[Exercise materials Boundary: Start]

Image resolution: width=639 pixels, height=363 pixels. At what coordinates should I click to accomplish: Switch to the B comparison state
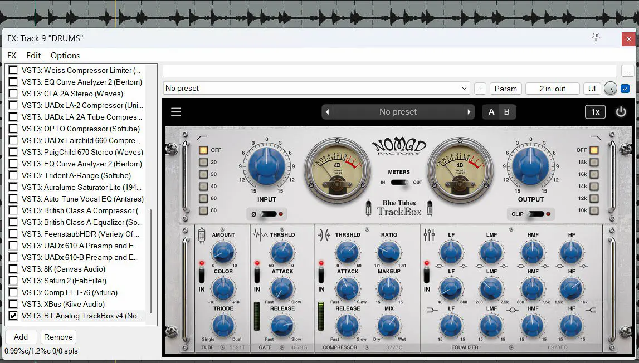click(x=506, y=112)
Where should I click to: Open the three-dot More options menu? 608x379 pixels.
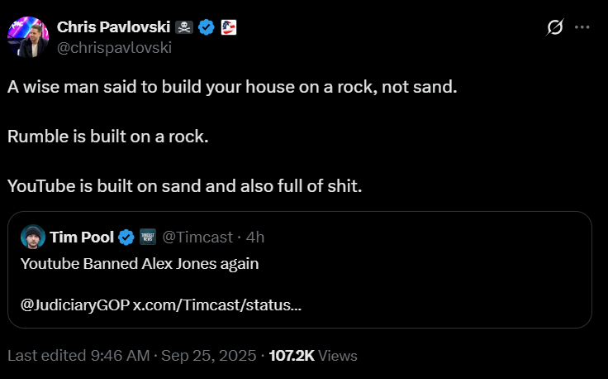click(x=582, y=27)
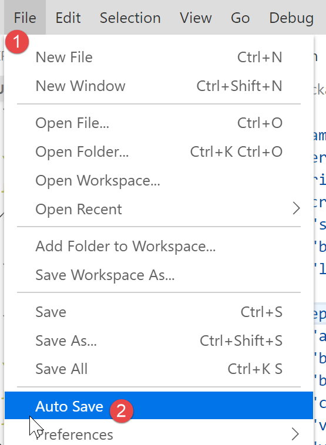
Task: Open the Edit menu
Action: (68, 18)
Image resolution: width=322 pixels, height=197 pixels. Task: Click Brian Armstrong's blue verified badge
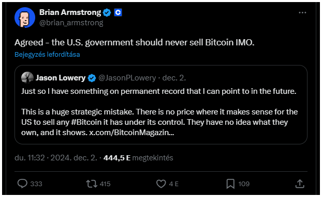tap(107, 13)
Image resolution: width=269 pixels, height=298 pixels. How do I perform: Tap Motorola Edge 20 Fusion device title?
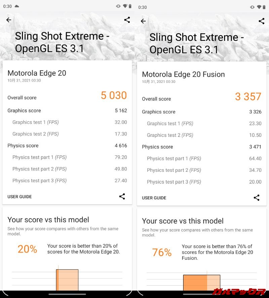[183, 74]
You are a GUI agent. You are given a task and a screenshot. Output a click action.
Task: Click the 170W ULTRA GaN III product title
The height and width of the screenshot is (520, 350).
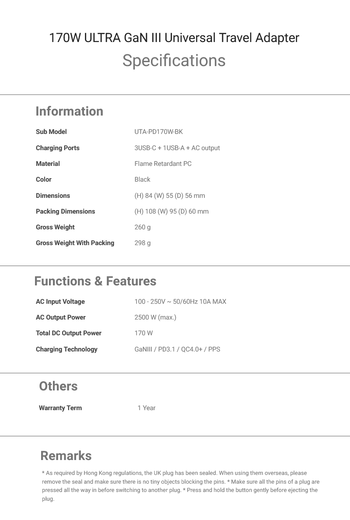click(174, 38)
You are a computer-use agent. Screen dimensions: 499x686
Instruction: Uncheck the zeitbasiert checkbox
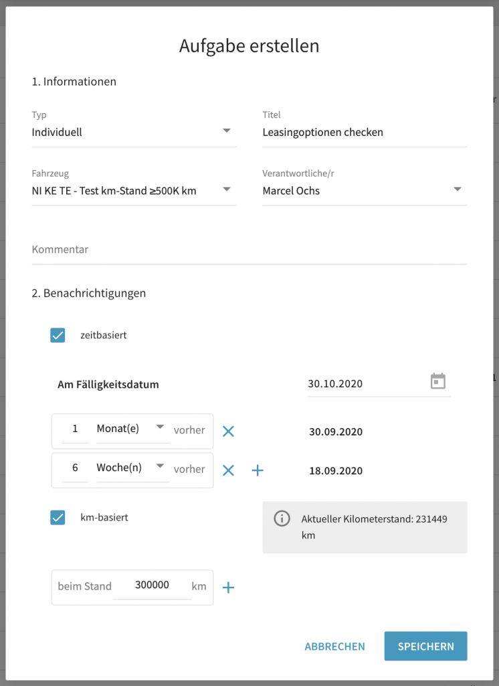tap(58, 336)
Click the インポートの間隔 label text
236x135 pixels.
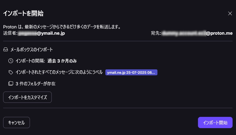point(30,61)
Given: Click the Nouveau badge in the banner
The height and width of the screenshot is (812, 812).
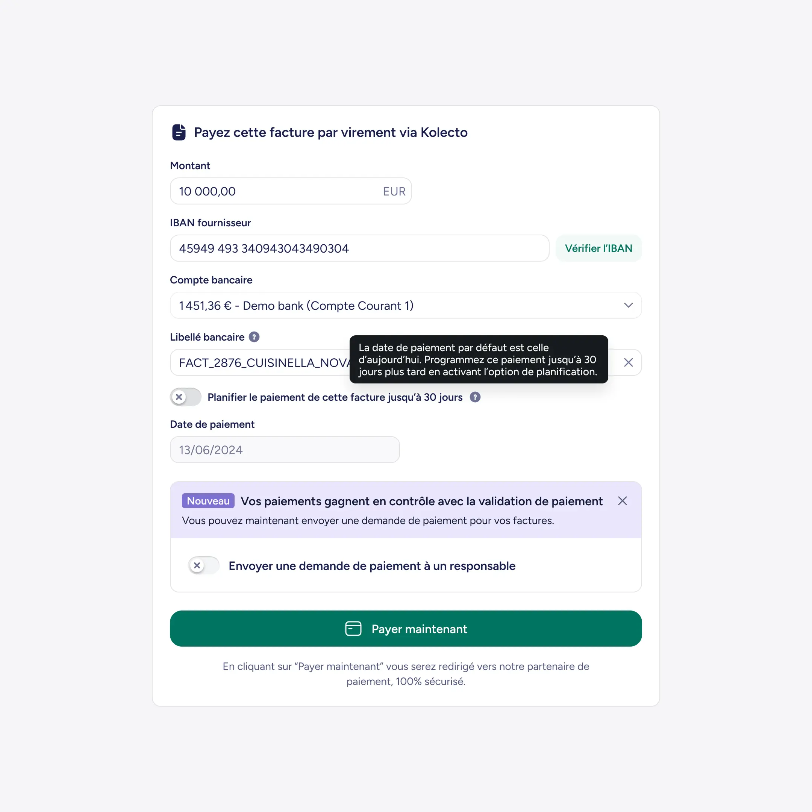Looking at the screenshot, I should pyautogui.click(x=208, y=501).
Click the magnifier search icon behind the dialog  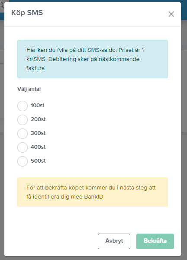coord(2,6)
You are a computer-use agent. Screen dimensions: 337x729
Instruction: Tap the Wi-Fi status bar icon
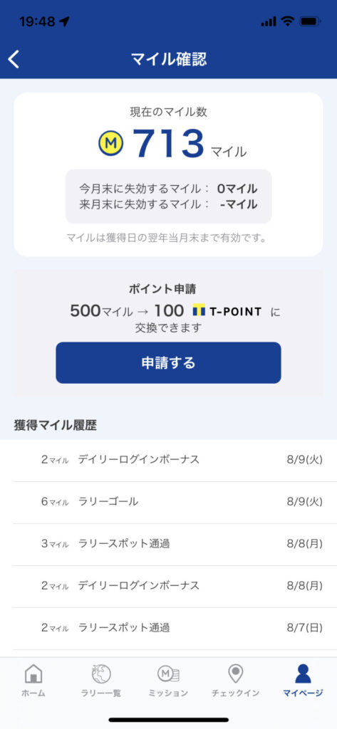(x=288, y=21)
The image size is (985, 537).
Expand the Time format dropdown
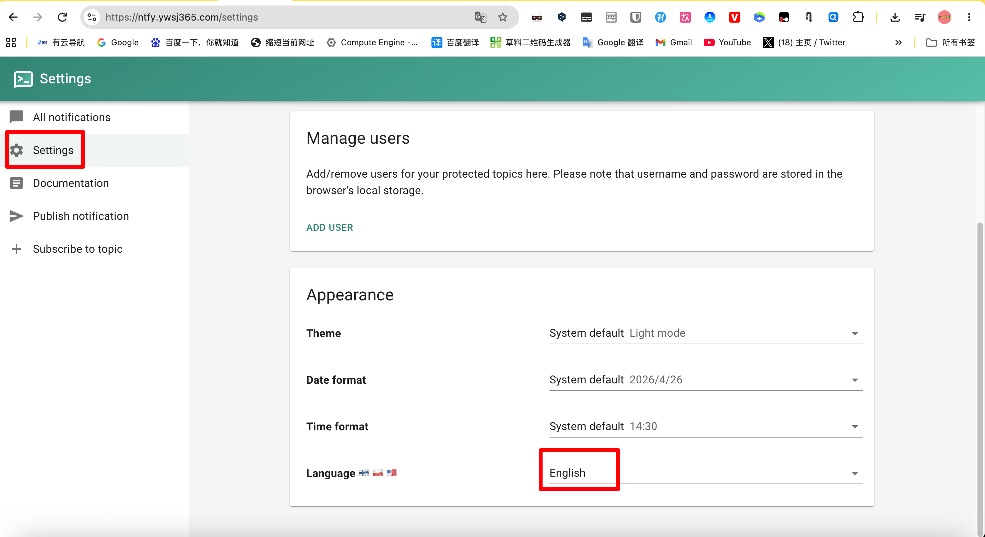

[Exercise materials Boundary: End]

▶ [Exercise prompt]
Among the lines of the listing, count those containing the word "computer". Answer with the count alone.

▶ [Response box]
2